“There is a grave need for knowledgeable lawyers, coordinated strategy and resources,” says Indra Lusero, founder and president of the Birth Rights Bar Association and a staff attorney with National Advocates for Pregnant Women. “Currently there is no organization with the capacity to address all of these cases. We aim to fill that void by giving our members the skills, support and education they need to litigate these cases.”
Lusero, who practices in Denver, says the problem is compounded by a “broken maternity care system that spends more and accomplishes less,” while maternal mortality is rising, and evidence-based practices (such as the use of midwives and doulas) are underutilized.
The BRBA has members in 20 states and is expanding nationwide. Its members include litigators in a wide range of practice areas. The organization compiles and tracks data, identifies trends and opportunities for strategic action and helps women in need find attorneys. The organization has filed amicus briefs in reproductive justice cases in California, Delaware, New York, Virginia, and Washington.
The body of law on childbirth rights is slim, and the legal issues can be complex. Causes of action include constitutional law, business law, regulatory law, torts, lack of informed consent and public health law.
Michael Bast, a medical malpractice attorney in New York City, has spent four years litigating an ongoing case on behalf of a woman who had a cesarean section against her wishes and suffered a lacerated bladder.

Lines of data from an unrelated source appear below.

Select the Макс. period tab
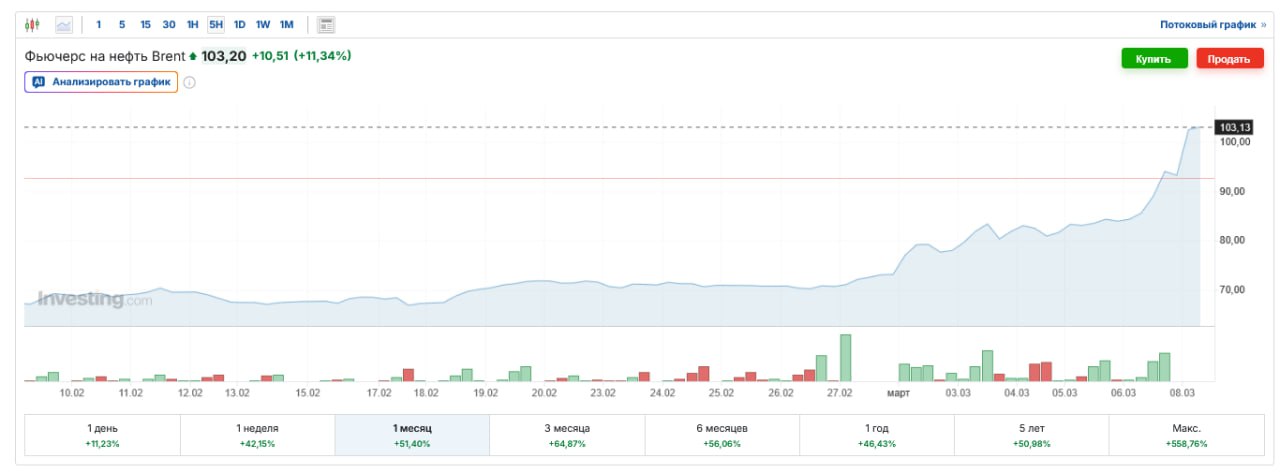The image size is (1280, 473). pyautogui.click(x=1186, y=435)
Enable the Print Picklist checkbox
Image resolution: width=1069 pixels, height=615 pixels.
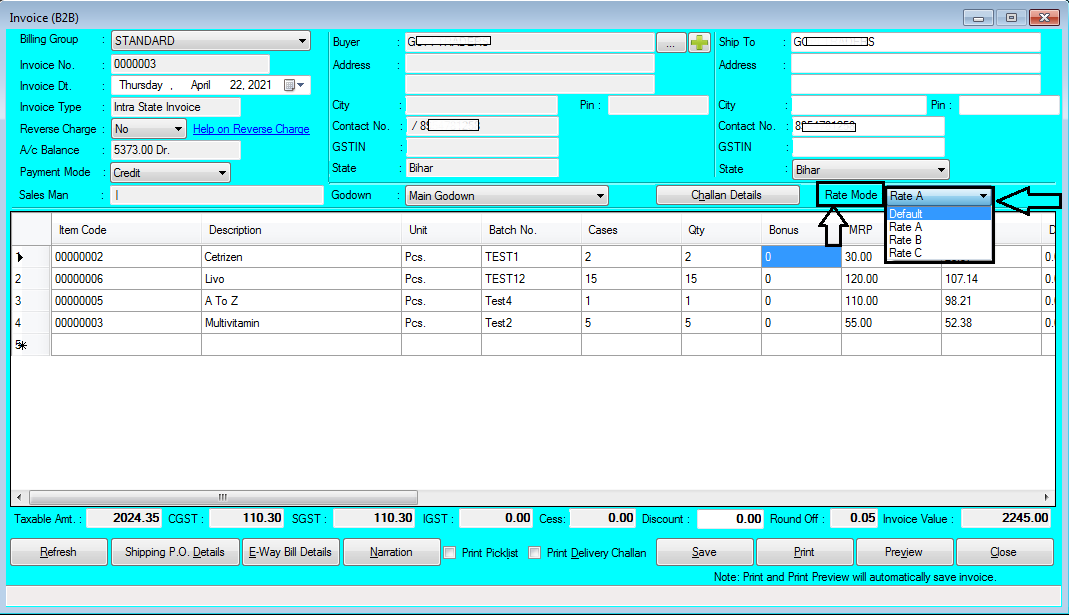tap(450, 553)
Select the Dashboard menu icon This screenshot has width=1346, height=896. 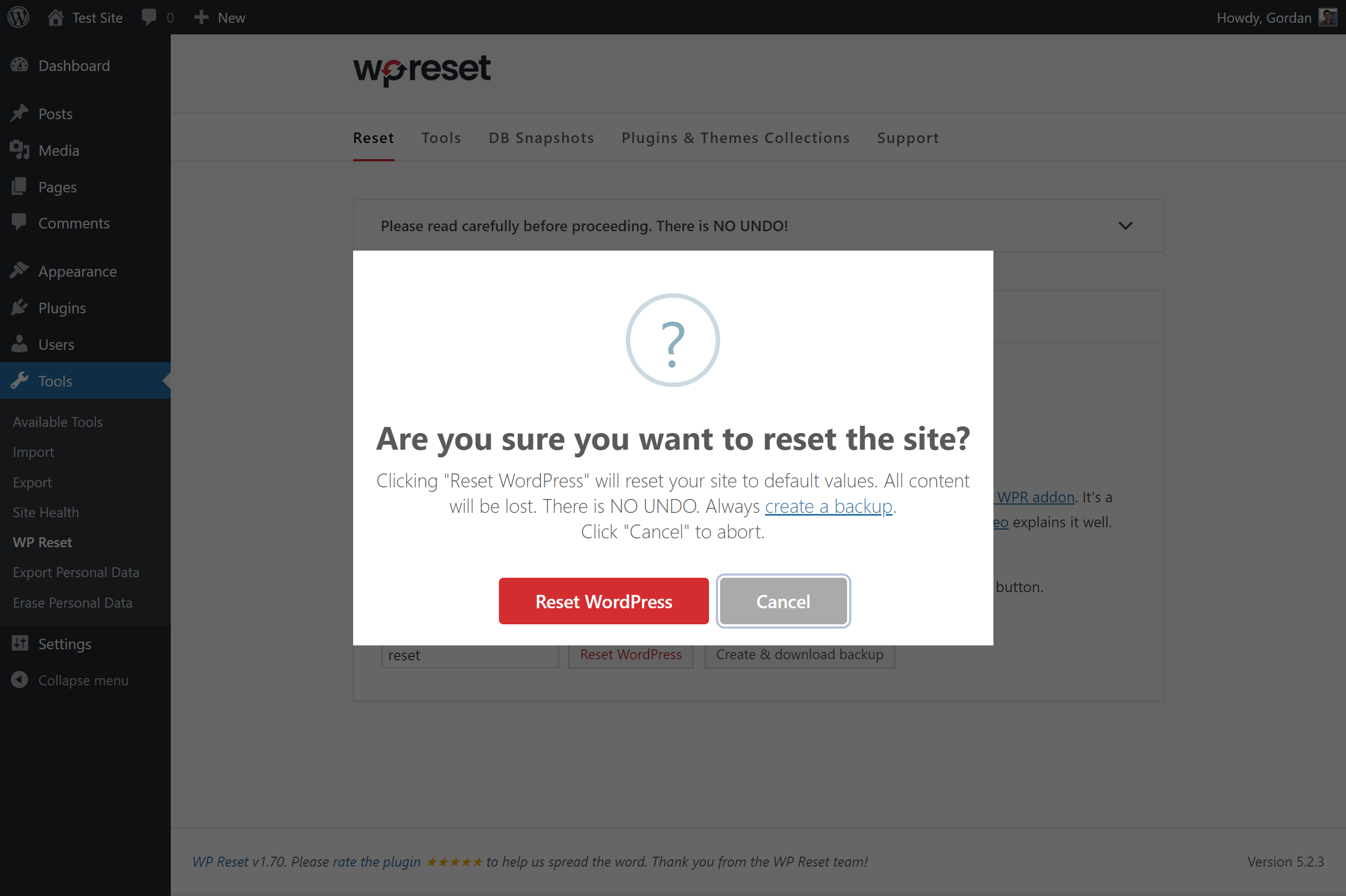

“The time is now,” Bast says. “Women want to control their body in choosing their manner of delivery.”
Bast has received backing from the BRBA and NAPW in the form of funding, finding experts and raising awareness. He says the support is crucial because most plaintiffs attorneys in reproductive justice cases are solo or small-firm practitioners, while the defense is backed by an army of attorneys, many at large firms with tremendous resources.
Reproductive law is about “changing the balance of power” in delivery rights, says professor Ellen Wright Clayton, an attorney and physician who teaches at Vanderbilt University’s law and medical schools. She sees reproductive law as a “pushback against the medicalization of childbirth and the willingness of hospitals to override the wishes of the woman.”
Clayton says the disparate treatment of minority and low-income women within the medical system is a significant problem this area of law could address. She points to a history of racism in the health care system that disproportionately affects women of color and non-native English speakers. “If you’re not seen as empowered, you’re not empowered,” she says.
Clayton feels the solution lies in empowering women before they are in active childbirth. “I don’t think you’re going to litigate your way out after the fact,” she says. “The courts have been hostile to these issues.”
Instead, she says, there should be better communication between physicians and patients—and it should take place before you check into the hospital. If you want one mode of delivery and your doctor is opposed, “You’re not going to have that conversation in the middle of delivery.”
Bast recommends that a woman make a birth plan (basically a contract) with her clinician to ensure that her wishes are followed. “Plan ahead. By the time you’re in labor, there is no real weapon,” he says.